ちゃお』(小学館)で2001年から2006年まで連載されていた篠塚ひろむ氏の漫画『ミルモでポン!』が「≒JOY☆FAILY LIVE STAGE『ミルモでポン!』」というタイトルで舞台化されることが3月30日、発表された。

 今回は作品の象徴的なキャラであるミルモたち妖精がメインのオリジナルストーリーが展開されるとのことで、キャストには指原莉乃がプロデュースするアイドルグループ「≒JOY(ニアリーイコールジョイ)」のメンバーの名前が連なっている。

 公演は2部構成であり、第1部では妖精界を舞台にした『ミルモでポン!』の物語が描かれ、第2部ではミニコンサートが展開される。

 突然の舞台化の発表にツイッターでは「ミルモでポン」がトレンド入りして話題になった。同作はアニメ化されていたので知名度も高く、当時の読者たちからは「令和の時代にミルモが話題になって嬉しい」「懐かしすぎる」「妖精を人間が演じるの?」という驚きと喜びのコメントが多く寄せられた。

『ミルモでポン!』は、片思いの相手に話しかけることもできない中学生の主人公・南楓のもとに恋の妖精ミルモがやってきて、魔法を使って楓の恋を叶えるべく人間界に住むところから始まるストーリー。

 しかし楓の片思いの相手や恋のライバル、楓に恋する男の子のもとにも次々と妖精がやってきて、いろいろな騒動を起こすドタバタラブコメディだ。

 妖精の主人公であるわがままで短気なミルモをはじめ、お嬢様キャラで怒ると怖いリルム、ミルモのライバルである忍者のヤシチや、ミルモの弟でかわいい見た目の割に実は腹黒いムルモなど、多彩な個性を持つ妖精たちがかわいらしいと話題の作品だった。特に、妖精を呼び出してパートナーになるためにマグカップに指定の飲み物を注いでおまじないをかけるという設定もロマンチックで、当時マネしてみたという人も多いだろう。

 原作は人間界が舞台で、毎回ミルモたちが楽器を奏でることで発動する魔法でさまざまな魔法アイテムを出し、楓の恋愛を応援したり、ヤシチらがそれを邪魔したりという展開が描かれた。
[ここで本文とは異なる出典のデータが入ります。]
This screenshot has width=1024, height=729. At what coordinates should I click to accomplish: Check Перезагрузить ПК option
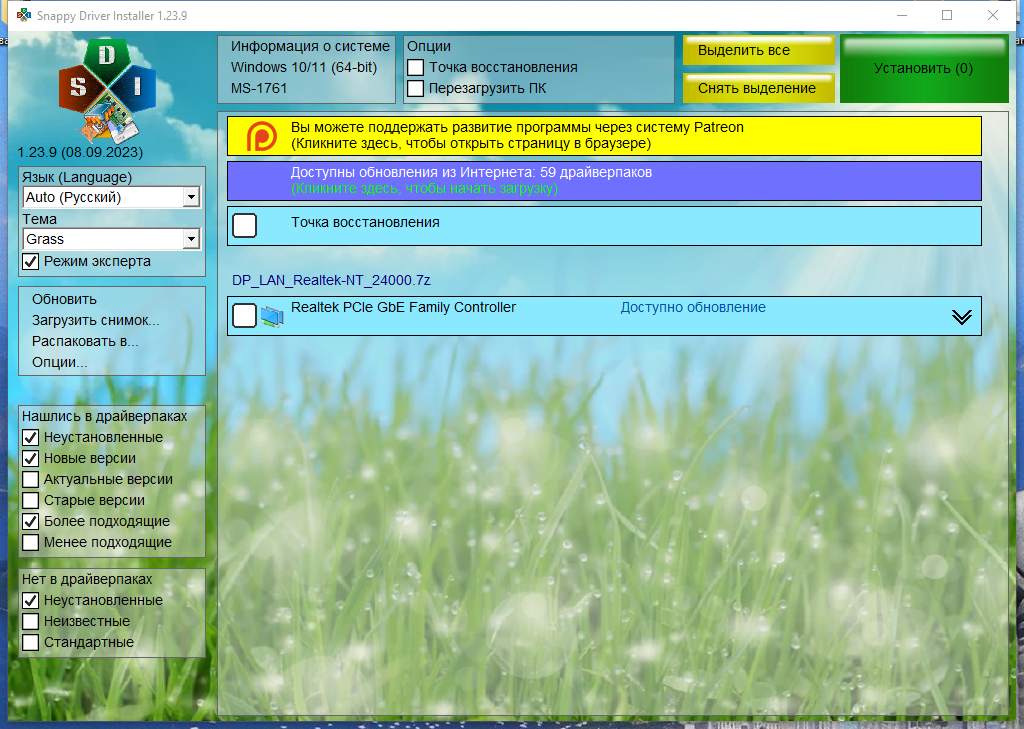[x=415, y=88]
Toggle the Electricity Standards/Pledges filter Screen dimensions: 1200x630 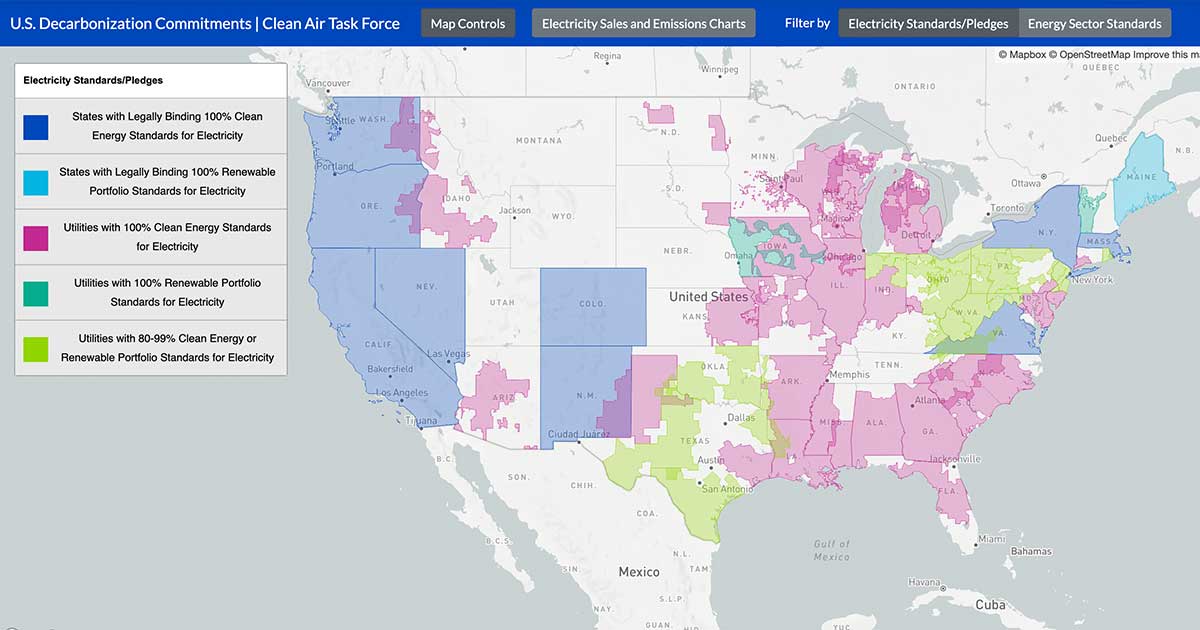[x=927, y=22]
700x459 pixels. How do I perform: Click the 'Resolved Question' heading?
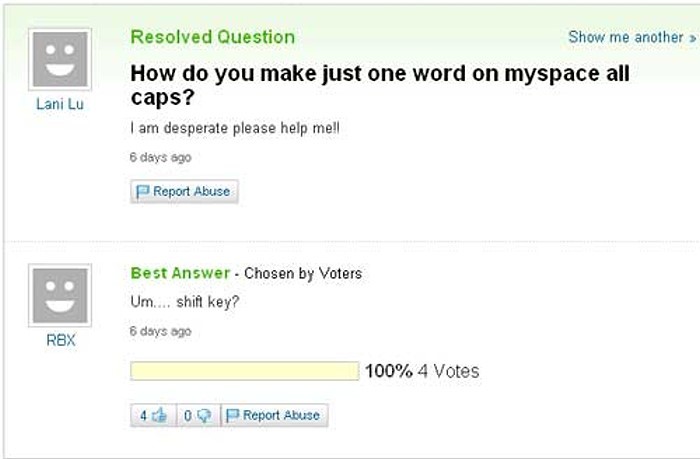point(213,37)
しかし今回は妖精界が舞台で、登場キャラクターは妖精のみだという。

 同作に登場する妖精といえば、ダボダボした全身タイツのようなスモッグ服に2頭身の体が特徴で、小さくちょこまかと動き回る。また顔立ちも、ぷにぷにのほほに、いかにもキャラクター然としたシンプルな目と口が描かれているものだ。彼らの外見の再現度は一体どのようになるのだろう。

 また人間界と妖精界を繋ぐ重要アイテムであり、ミルモらが普段入っているマグカップを舞台上でどう表現するかも見ものだ。とはいえ今回は人間キャラクターは登場しないとのことなので、もしかしたら原作よりも前の時間軸の出来事を描くのかもしれない。

 演じるキャストの中には『ミルモでポン!』連載時には生まれていない人もいる。彼女らによって、これまで見たことのない新しい『ミルモでポン!』の世界が広がることだろう。

 なお、これまで2000年代の少女漫画としては『暁のヨナ』『初恋モンスター』『神様はじめました』などが舞台化されている。